***** INFORMATION
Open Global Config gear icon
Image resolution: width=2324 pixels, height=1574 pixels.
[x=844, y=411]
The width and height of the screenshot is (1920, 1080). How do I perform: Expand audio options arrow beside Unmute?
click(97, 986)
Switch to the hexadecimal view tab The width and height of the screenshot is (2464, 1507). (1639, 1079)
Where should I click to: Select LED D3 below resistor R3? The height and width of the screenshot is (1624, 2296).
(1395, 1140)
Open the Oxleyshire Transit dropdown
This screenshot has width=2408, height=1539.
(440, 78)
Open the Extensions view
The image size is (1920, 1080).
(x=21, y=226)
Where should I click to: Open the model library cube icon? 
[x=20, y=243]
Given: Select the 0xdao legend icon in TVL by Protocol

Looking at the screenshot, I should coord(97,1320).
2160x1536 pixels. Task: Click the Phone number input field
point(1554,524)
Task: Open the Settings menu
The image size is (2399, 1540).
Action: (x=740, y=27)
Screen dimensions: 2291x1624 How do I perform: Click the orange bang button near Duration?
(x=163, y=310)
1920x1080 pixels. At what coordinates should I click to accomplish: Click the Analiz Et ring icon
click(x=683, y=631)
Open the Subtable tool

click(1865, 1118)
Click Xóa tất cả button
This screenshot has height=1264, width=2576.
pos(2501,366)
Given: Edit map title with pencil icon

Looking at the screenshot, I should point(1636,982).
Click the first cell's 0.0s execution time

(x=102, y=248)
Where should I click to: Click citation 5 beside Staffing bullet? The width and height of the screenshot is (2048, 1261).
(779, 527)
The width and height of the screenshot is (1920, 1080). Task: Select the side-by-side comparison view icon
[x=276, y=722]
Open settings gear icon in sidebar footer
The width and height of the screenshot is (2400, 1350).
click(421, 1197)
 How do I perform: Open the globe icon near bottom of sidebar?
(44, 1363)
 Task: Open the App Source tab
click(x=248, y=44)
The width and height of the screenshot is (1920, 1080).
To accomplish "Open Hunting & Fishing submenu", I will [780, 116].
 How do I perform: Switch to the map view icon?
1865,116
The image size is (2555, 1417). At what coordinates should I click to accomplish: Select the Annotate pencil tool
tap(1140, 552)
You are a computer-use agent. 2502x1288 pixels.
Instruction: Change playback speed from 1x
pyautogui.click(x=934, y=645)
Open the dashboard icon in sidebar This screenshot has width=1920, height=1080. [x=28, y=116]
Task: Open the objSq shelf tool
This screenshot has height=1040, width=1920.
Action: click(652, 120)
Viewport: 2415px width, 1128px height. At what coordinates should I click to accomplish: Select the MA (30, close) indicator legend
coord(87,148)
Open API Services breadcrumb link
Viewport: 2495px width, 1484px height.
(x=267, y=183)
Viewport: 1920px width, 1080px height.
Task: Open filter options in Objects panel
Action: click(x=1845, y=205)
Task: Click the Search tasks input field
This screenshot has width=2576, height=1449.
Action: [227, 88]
**********
## ACTION ITEM
All lines from the one with "This screenshot has height=1040, width=1920." to the end of the records must be set down exactly. Skip every line before it.

## RESPONSE AREA
This screenshot has height=1040, width=1920.
Action: click(652, 120)
Viewport: 2415px width, 1128px height. At what coordinates should I click to accomplish: Select the MA (30, close) indicator legend
coord(87,148)
Open API Services breadcrumb link
Viewport: 2495px width, 1484px height.
(x=267, y=183)
Viewport: 1920px width, 1080px height.
Task: Open filter options in Objects panel
Action: click(x=1845, y=205)
Task: Click the Search tasks input field
This screenshot has width=2576, height=1449.
Action: [227, 88]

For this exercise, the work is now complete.